First, gather your class notes organized by AP Bio unit. If your notes are messy or incomplete, grab your textbook's chapter summaries or a unit outline from your AP Classroom. Paste that content into the StudyGuidesAI generator, specify the unit and topic (for example, "Unit 3: Cellular Respiration — Calvin Cycle and Light Reactions"), and select the output format you want: structured notes, a concept map outline, a flashcard-ready glossary, or a set of practice questions.
The generated guide organizes your material into a hierarchy — Big Ideas at the top, unit themes in the middle, and specific content details at the bottom. This hierarchy mirrors the structure of the AP exam itself, which rewards students who can connect specific facts to broader biological principles. Generated flashcards from the same session make daily review ten minutes instead of an hour.

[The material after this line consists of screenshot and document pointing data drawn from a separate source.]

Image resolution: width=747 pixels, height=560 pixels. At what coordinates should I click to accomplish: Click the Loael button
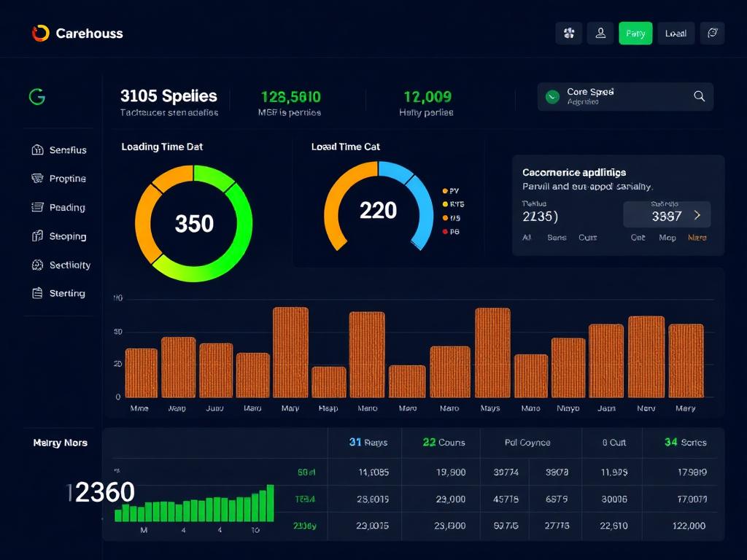(x=676, y=34)
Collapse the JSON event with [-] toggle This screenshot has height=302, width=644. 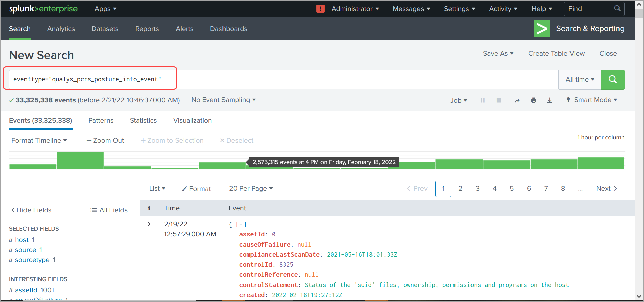click(241, 224)
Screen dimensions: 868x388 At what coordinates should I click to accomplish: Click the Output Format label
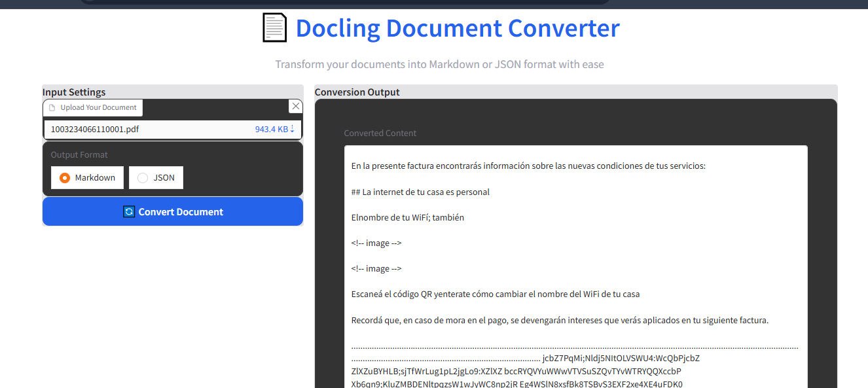click(79, 155)
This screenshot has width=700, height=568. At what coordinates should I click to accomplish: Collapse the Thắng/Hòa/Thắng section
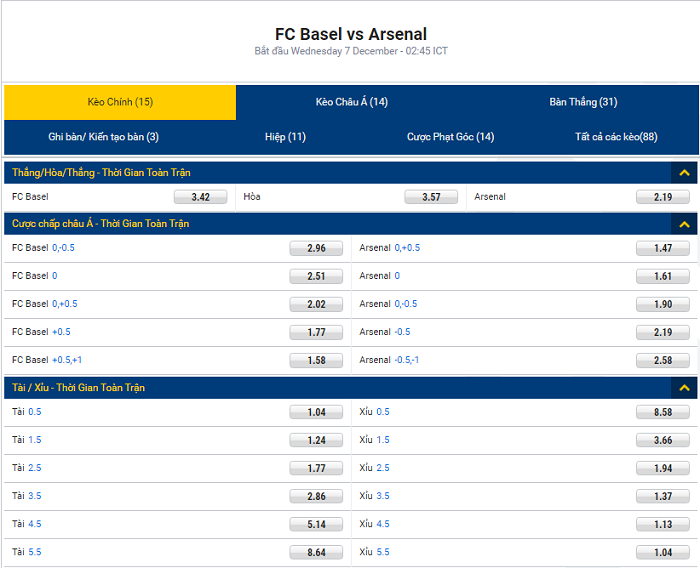(x=684, y=173)
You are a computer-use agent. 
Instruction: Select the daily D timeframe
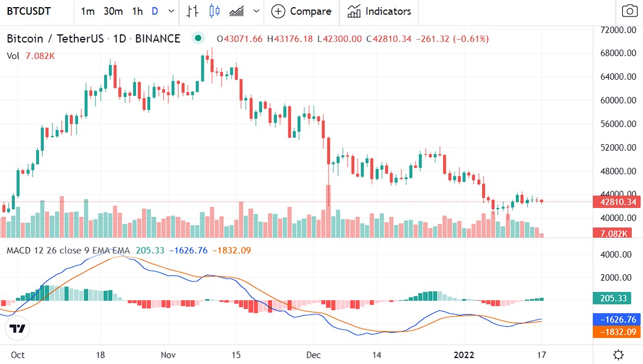point(155,11)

| StudyGuidesAI Output Type | Best Used For | When in Your Prep Cycle |
|---|---|---|
| Concept Summary Guide | Initial content review by unit | September – January |
| Flashcard Set | Daily vocabulary and term review | Ongoing throughout year |
| Practice Question Set | Active recall before unit tests | Before each unit exam |
| Exam Cram Guide | Full-course review synthesis | April – early May |
Turn Your AP Bio Notes Into a College-Credit Prep Guide
Paste any AP Biology unit's worth of notes and receive an organized, exam-ready study guide in under a minute. Free trial available — no account required to get started.

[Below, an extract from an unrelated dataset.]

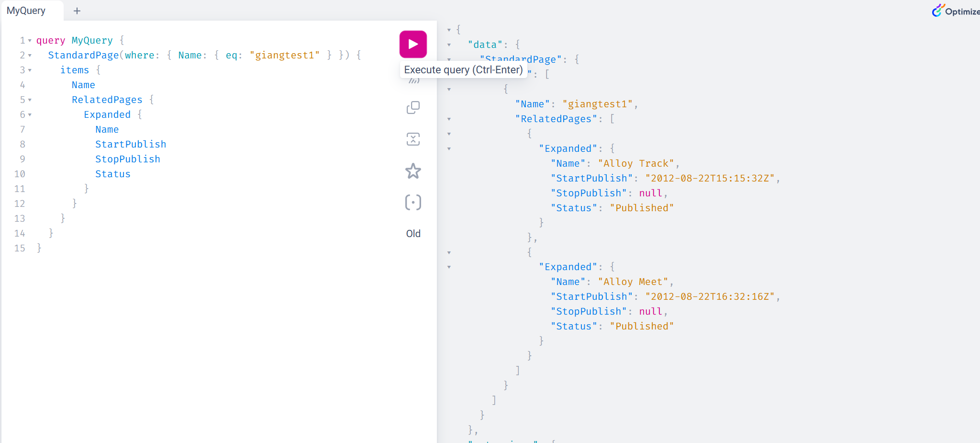Image resolution: width=980 pixels, height=443 pixels.
Task: Place cursor in the "giangtest1" query string
Action: pyautogui.click(x=284, y=56)

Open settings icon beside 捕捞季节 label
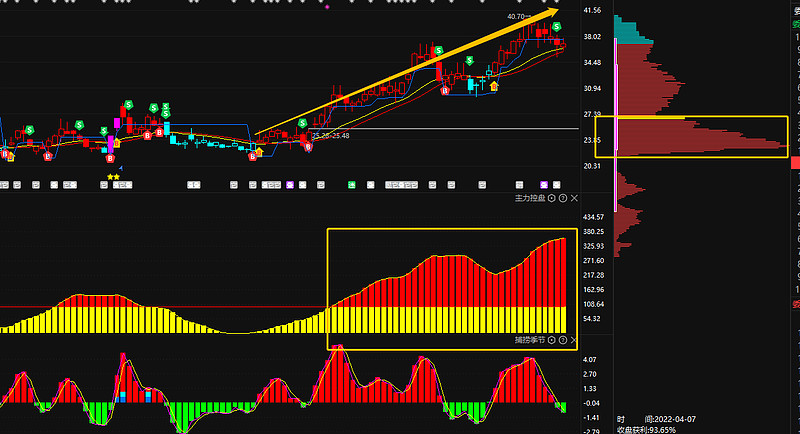[x=551, y=341]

Generate My AP Bio Guide →Is Khan Academy Good for AP Biology Prep?
Khan Academy's AP Biology content is thorough and genuinely well-made, covering all 8 units with video lessons and practice questions. For visual learners, the animations on photosynthesis, DNA replication, and meiosis are particularly effective. The platform is completely free and tracks your progress over time.
That said, Khan Academy has real limitations for AP-level prep. Its practice questions tend toward the lower end of AP difficulty and do not replicate the data-analysis framing that defines modern AP Biology FRQs. It is best used early in the year for foundational content and supplemented with College Board's official AP Classroom resources, past FRQs from AP Central, and a personalized tool like StudyGuidesAI for custom guide generation as the exam approaches.